Please follow below the fold...
Here is the list. Can you think of anything else? What do you agree with? What do you disagree with?
1. Establish an election day holiday.
I know that at one point Charlotte Mecklenburg Schools had a holiday on election day and that made it more convenient for voters to get in and out during busy times of the day. Vanden Heuvel believes that making election day a national holiday would increase turnout.
What is the downside? Obviously, not everyone is exempt from working on a national holiday. If children are out of school, parents must juggle daycare and/or pay a fee for a full day at afterschool. Now that I am over this stage, I have to say it's easy to look at it and think this is a small price to pay for strengthening our democracy.
What about the fact that not everyone gets the day off on a national holiday? Should we change Veteran's Day or exchange Veteran's Day for Voter's Day as some Nation readers suggested?
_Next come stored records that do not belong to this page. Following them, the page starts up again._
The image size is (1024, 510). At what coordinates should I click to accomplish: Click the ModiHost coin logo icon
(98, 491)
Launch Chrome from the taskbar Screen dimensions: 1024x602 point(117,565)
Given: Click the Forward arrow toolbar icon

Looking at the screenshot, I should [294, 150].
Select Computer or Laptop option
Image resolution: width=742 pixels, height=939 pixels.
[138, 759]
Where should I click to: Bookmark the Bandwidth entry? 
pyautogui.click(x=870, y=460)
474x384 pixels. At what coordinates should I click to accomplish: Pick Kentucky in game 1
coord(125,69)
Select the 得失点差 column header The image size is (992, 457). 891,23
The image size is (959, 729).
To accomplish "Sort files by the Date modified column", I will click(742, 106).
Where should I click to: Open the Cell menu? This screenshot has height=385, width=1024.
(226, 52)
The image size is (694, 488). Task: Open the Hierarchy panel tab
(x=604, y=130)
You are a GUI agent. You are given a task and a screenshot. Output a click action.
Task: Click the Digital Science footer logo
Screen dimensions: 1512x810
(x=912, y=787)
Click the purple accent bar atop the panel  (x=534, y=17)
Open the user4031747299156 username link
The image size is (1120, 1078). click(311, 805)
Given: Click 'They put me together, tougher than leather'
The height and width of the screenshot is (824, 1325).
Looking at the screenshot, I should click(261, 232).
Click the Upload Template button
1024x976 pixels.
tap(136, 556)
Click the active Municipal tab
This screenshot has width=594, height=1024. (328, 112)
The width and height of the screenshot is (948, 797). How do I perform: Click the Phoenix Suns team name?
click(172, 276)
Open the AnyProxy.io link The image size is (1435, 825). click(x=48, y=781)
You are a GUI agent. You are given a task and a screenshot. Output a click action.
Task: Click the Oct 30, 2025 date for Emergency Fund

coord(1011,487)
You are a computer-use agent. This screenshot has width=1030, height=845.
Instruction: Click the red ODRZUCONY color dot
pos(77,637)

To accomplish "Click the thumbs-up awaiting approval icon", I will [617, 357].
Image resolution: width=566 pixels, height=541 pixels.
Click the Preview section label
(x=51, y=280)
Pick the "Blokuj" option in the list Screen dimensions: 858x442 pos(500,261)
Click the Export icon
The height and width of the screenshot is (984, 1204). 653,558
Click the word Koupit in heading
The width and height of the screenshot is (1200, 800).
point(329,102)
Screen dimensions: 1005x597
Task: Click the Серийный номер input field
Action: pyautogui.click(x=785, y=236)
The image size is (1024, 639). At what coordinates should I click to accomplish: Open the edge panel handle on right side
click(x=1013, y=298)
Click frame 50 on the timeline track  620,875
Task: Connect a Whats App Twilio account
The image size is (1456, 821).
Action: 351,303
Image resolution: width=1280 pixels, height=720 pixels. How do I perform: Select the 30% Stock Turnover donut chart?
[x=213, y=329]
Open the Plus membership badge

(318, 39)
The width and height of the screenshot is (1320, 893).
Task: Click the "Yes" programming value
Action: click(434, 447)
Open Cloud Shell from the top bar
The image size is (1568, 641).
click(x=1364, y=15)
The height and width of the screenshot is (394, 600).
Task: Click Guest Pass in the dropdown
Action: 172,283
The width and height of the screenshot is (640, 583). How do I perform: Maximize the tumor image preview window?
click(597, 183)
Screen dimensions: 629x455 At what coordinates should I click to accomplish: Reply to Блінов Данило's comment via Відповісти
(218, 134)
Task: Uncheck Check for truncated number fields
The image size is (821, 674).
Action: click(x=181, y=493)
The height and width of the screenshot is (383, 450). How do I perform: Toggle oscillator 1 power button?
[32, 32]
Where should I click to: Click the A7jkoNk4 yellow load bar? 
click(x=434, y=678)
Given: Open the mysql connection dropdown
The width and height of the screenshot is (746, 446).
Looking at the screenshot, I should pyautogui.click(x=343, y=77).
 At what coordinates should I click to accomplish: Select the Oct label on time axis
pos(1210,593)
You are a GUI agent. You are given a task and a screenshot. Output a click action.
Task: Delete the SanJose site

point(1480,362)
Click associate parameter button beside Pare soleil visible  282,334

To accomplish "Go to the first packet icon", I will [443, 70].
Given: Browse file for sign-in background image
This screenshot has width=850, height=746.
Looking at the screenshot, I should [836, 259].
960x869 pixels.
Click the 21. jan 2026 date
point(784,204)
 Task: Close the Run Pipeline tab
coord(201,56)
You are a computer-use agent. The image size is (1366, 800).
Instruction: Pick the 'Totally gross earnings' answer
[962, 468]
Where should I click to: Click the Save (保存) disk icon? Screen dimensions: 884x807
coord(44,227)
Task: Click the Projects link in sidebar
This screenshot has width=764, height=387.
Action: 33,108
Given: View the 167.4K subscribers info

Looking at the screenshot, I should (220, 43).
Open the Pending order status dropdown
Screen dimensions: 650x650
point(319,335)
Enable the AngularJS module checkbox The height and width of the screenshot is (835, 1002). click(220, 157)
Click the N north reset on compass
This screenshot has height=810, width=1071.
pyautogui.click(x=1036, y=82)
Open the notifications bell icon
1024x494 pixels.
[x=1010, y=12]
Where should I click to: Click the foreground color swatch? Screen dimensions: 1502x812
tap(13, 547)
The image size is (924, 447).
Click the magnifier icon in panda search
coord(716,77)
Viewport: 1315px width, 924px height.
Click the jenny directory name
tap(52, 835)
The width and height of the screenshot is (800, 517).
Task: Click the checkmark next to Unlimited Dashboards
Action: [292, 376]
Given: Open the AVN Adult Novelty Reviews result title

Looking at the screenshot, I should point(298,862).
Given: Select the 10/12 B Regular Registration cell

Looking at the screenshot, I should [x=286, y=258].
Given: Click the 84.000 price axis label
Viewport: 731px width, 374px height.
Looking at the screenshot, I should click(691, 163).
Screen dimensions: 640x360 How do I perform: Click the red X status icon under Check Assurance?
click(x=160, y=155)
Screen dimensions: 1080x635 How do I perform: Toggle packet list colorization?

2. Establish national standards for elections. As voting rights activist Steven Hill points out, "Election management in the United States amounts to a decentralized hodgepodge of over 3,000 counties and 9,000 townships with few national standards to guide them." We need to set standards for all aspects of our elections, from voting machines, to provisional ballots, to paper trails, to poll worker training, to voter protection.
Would national standards work in every community? Would it put an undue burden on small counties? What would these standards be? Where are we already falling short?
I know that one area might be in setting standards for how a recount will be handled. During the Kissell recount in Mecklenburg County one observer has reported that he was not allowed to see the tape before, during or after it was counted. Officials claimed it would infringe on voter privacy. This is not a valid claim since voter identity is not disclosed on the tape.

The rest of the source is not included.